この際、その時の目的などはもはやどうだってよかった。
確か金をもらっての護衛だった気もするが、そちらの詳細はもう忘れてしまっている。
ただ──そこで敗けたことを、決して忘れられないでいた。
“拙者と同郷と見たが、しかしてまだ恥が残っていると見える”
敵の獰猛な声が耳によみがえる。
この“たまご”にて、遭遇した無頼とヴァレンティンは戦い、敗けた。
それが先の闘技場のフロアである。
正々堂々たる一騎討ちを強制されるあの場所で、彼は一人の偽剣使いに敗れた。
その男の剣は異様であった。
磨いた技の下に隠された下卑た殺意。
戦士でありながら、その実勝敗に一切執着がないようにも思える、捉えどころのなさ。
人斬魔としか言いようがないその剣士に、ヴァレンティンは敗れた。
幸い、というべきだろう。
フロアにかけられた安全弁により、ヴァレンティンは命を落とすことはなかった。
ただ──一対一の正面切っての闘いで敗れたという事実が、彼が幼少期より抱えてきた誇りに罅を入れた。
兄との決闘と、その勝利。
その事実があったからこそ、彼はここまで邁進していくことができた。
しかし今の彼にとってその記憶は既に薄れ、代わりに生々しい敗者の記憶が刻まれている。
やはり──とヴァレンティンは過去を見つめて思う。
自分はこの“たまご”での敗北を越えなければならない。
そうしなければ剣士として、一歩も踏み出せない身になってしまっている。
だから彼はこの“たまご”に戻ってきた。
人斬魔が既にもうここにいないことなどわかっている。
それでも誇りを取り戻すためにも、再度この“たまご”に挑まなくてはならない。
しかし──再びヴァレンティンは敗けてしまった。
大道芸、と先の異端審問官はヴァレンティンの剣をしてそう評した。
それは事実である。
あの時、どうすればあの人斬魔に勝つことができたのかもわからないまま、苦し紛れに作った技だ。

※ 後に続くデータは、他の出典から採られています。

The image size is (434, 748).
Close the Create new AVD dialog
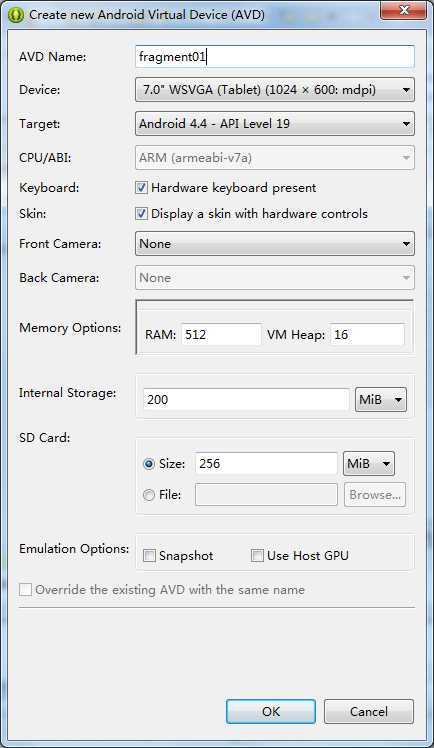pyautogui.click(x=404, y=10)
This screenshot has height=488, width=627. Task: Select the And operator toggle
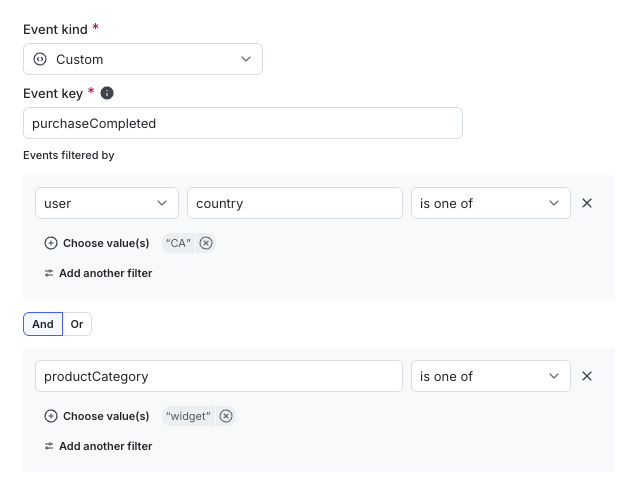[43, 324]
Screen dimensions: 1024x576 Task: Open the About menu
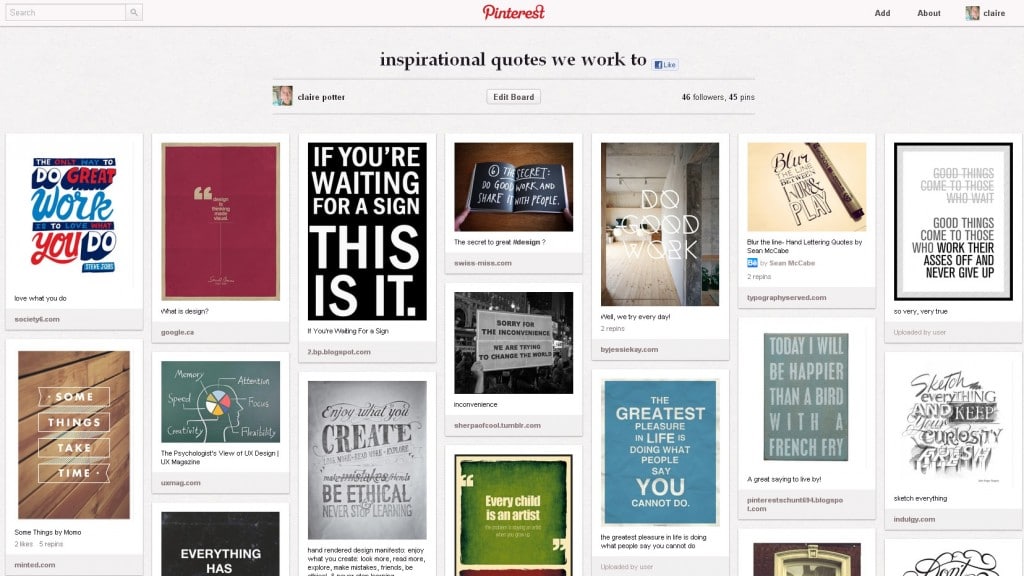tap(929, 13)
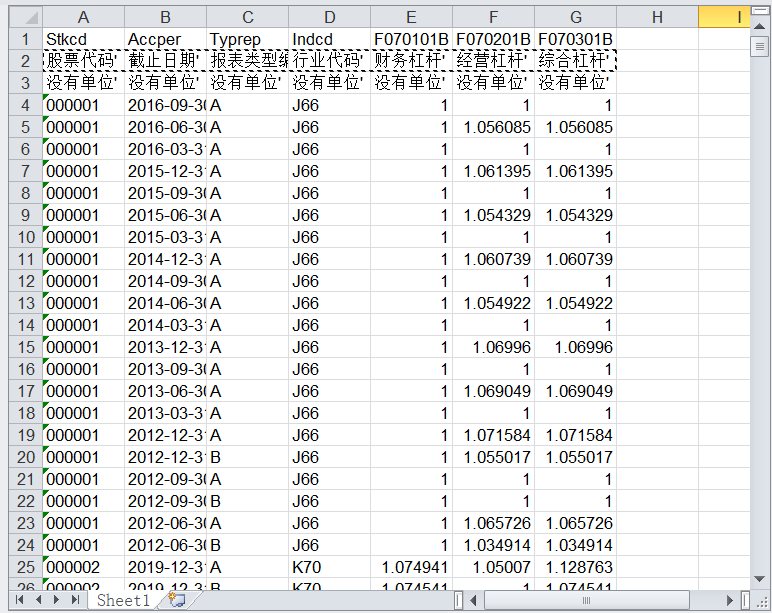Select the highlighted column I header
Viewport: 772px width, 613px height.
(738, 17)
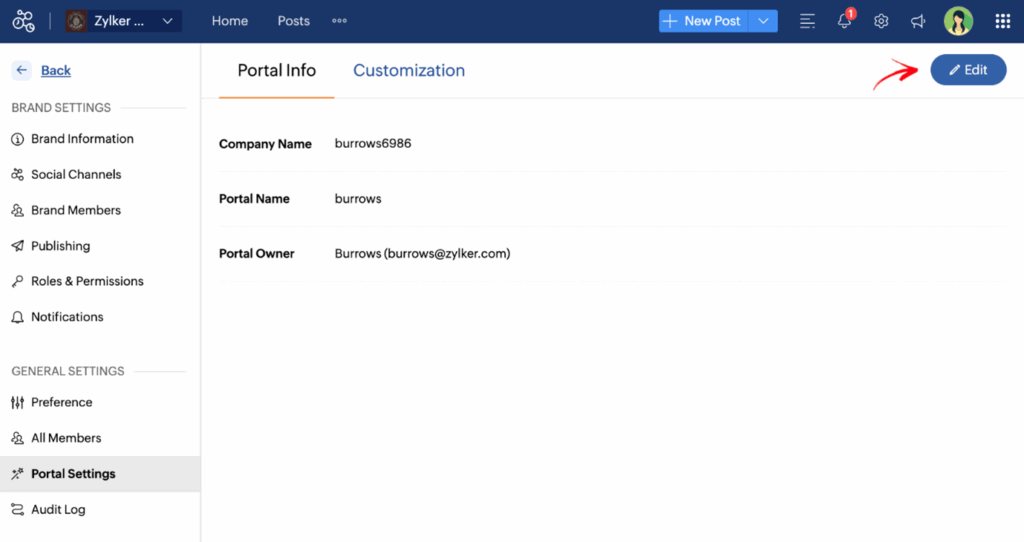
Task: Open Posts in the top navigation
Action: [x=293, y=21]
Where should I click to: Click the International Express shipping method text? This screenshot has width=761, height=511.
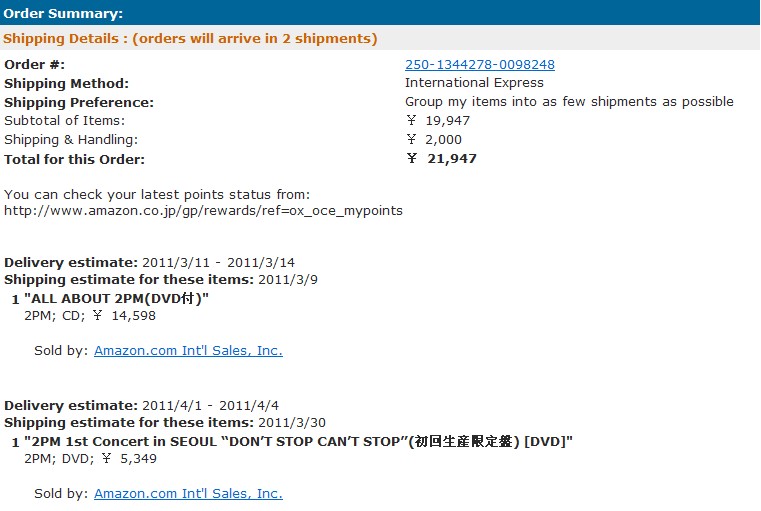coord(474,82)
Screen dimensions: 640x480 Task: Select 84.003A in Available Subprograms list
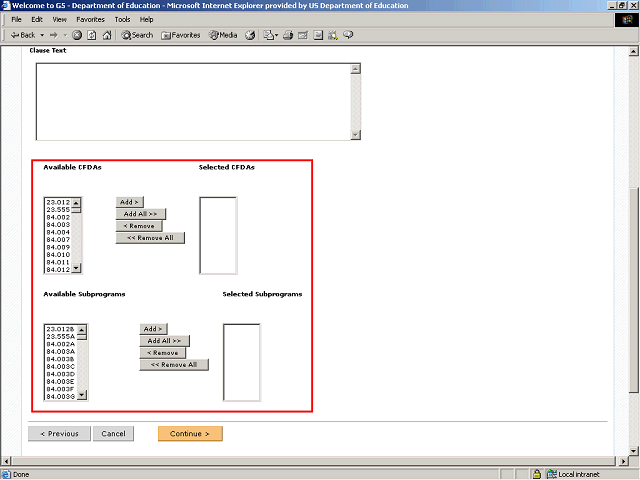pos(60,351)
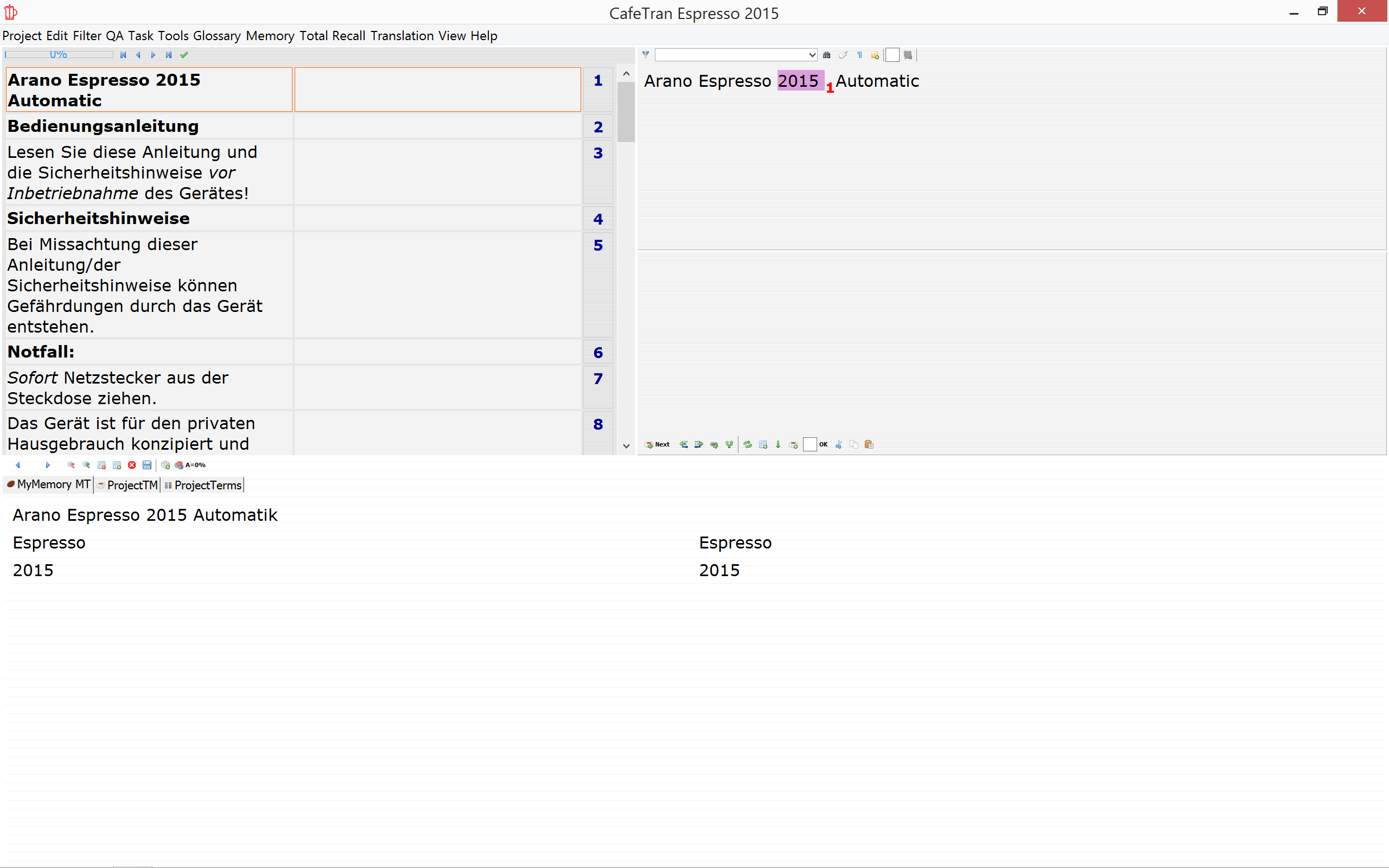Open the Total Recall menu
The image size is (1389, 868).
point(332,36)
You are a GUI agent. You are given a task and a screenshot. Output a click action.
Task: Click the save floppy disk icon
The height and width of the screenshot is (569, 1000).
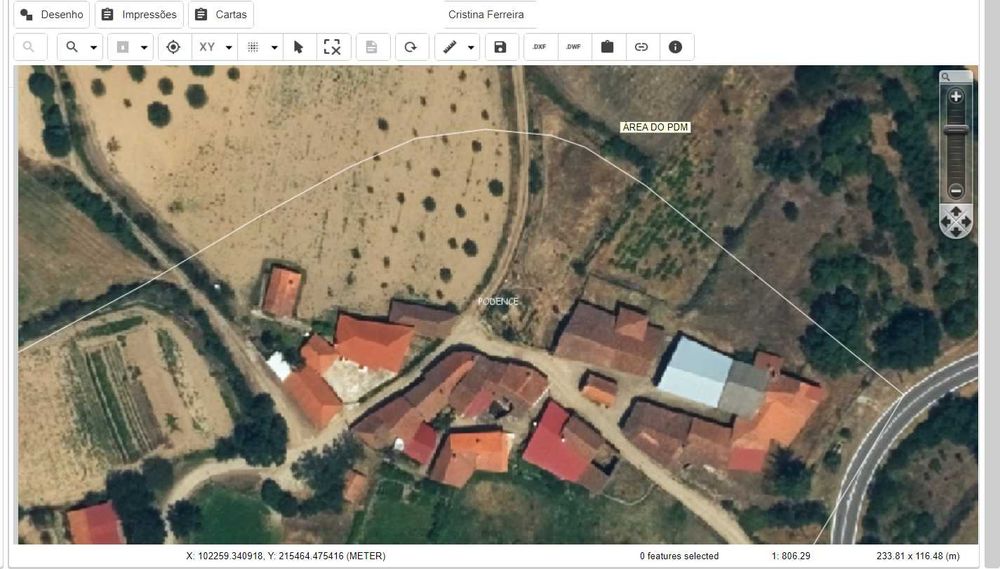(501, 47)
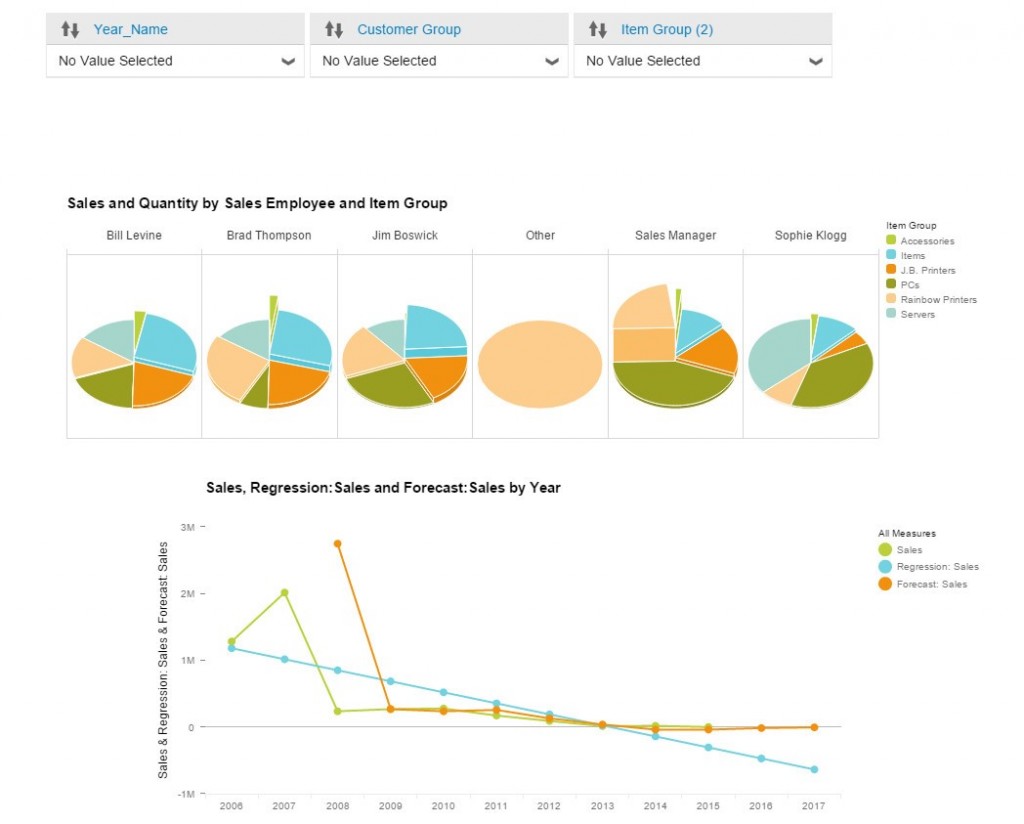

──このままでは、二度と自分は誇りを取り戻すことはできない。
ヴァレンティンはその事実を見据え、叫びをあげる。
人斬魔はもういなくとも、あの金髪の異端審問官であれば、まだ追いつける筈であった。
ここにて奴を超える。
いかなる罠であっても、それが正面からの一騎打ちによる相対ならば、問題ない。
超える。超える。戦って、超える。
その強き意思をもって、ヴァレンティンはおのが鏡に対して雄たけびを上げた。
神話に刻まれたオオカミのごとく──彼は再起した。